Chi è Robert Francis Prevost, primo papa americano?
Alla quarta votazione, i cardinali riuniti nella Cappella Sistina hanno scelto un cardinale statunitense come nuovo pontefice, noto per la sua attenzione alle comunità locali, segnando una forte continuità con Papa Francesco.
«Habemus Papam»: il nuovo pontefice sarà Robert Francis Prevost, con il nome di Leone XIV. È il 266esimo successore di Pietro ed il primo papa statunitense della storia della Chiesa. L’annuncio è avvenuto intorno alle 19.15.
La visione della Chiesa di Leone XIV, vicina agli ultimi e aperta, lo pone in continuità con Bergoglio. Il suo motto episcopale è «in Illo uno unum» (nell’unico Cristo siamo uno), richiamando l’esposizione di Sant’Agostino sul salmo 127, che evidenzia l’unità dei cristiani in Cristo.
Chi è Prevost
Leone XIV, nato a Chicago nel 1955, è unione di rigore dottrinale, compassione pastorale e visione missionaria del Vangelo. Dopo essere divenuto sacerdote nel 1982, ha servito come parroco in Perù, accumulando un’esperienza pastorale significativa in un contesto culturale e sociale diverso. Tornato negli Stati Uniti come provinciale della provincia agostiniana locale, è stato nominato vescovo di Chiclayo nel 2014 e, nel 2020, amministratore apostolico della diocesi di Callao.

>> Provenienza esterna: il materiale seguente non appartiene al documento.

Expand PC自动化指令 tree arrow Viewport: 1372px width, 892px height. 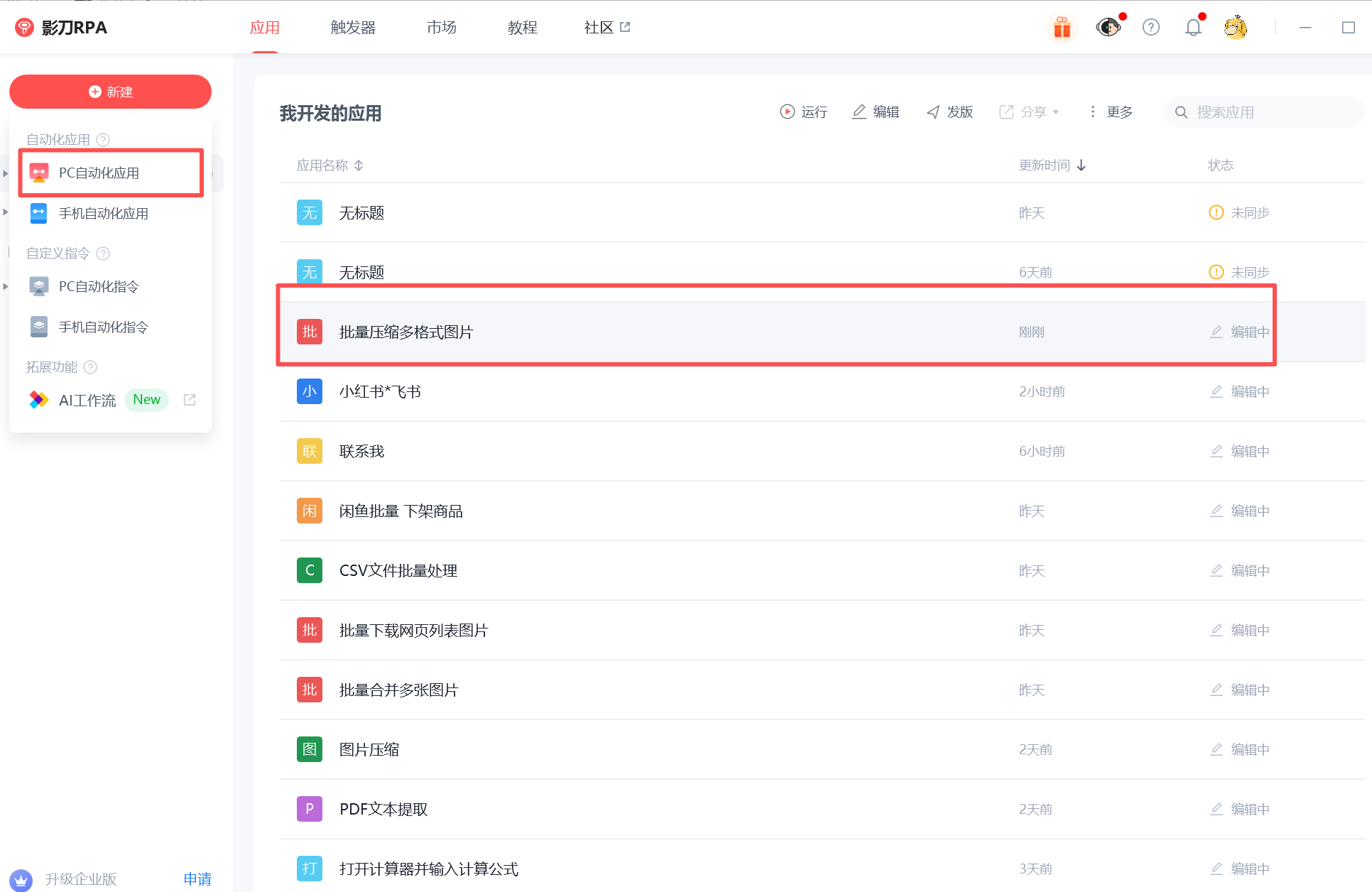tap(6, 287)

La sua nomina a Callao è stata delicata, poiché la diocesi era precedentemente governata da un ecclesiastico vicino a correnti conservatrici. L’allontanamento del suo predecessore ha suscitato polemiche tra i gruppi tradizionalisti, ma anche critiche dovute a tensioni con una Chiesa impegnata in favore delle persone più vulnerabili.

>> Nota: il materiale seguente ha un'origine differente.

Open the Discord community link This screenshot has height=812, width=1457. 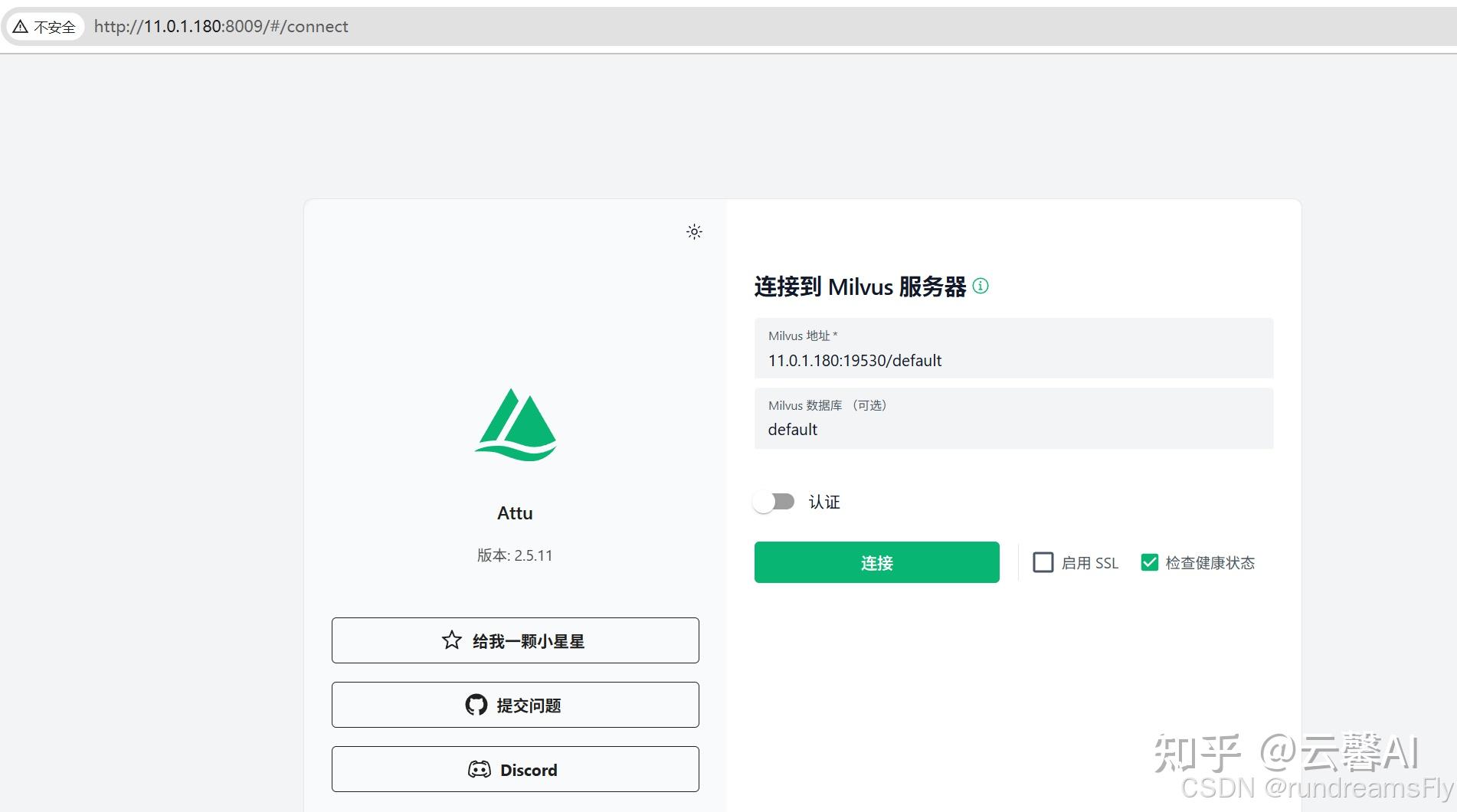pos(515,769)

La stima per Prevost ha trovato conferma nella sua nomina nel 2023 come prefetto del Dicastero per i Vescovi e presidente della Pontificia Commissione per l’America Latina, ricoprendo un ruolo cruciale nel processo di selezione e supervisione dei vescovi a livello globale.
La sua visione della Chiesa si allinea a quella del suo predecessore: «Il vescovo è un pastore vicino al popolo, non un manager. Dobbiamo comunicare la bellezza e la gioia di conoscere Gesù».
La sua visione
Durante il cammino sinodale, ha riflettuto sulla necessità di una Chiesa più inclusiva, affrontando anche il dibattito sull’ordinazione femminile, sostenendo che la clericalizzazione della donna potrebbe non risolvere il problema, anzi, creerebbe nuove difficoltà. Ha evidenziato l’importanza di un servizio che veda la Chiesa universale come presente nelle singole chiese locali, lavorando per una maggiore comunione.
Le sue parole riflettono una visione della Chiesa come comunità unita, aperta al dialogo e radicata nella speranza, auspicando un mondo di pace, specialmente in luoghi afflitti da conflitti e ingiustizie.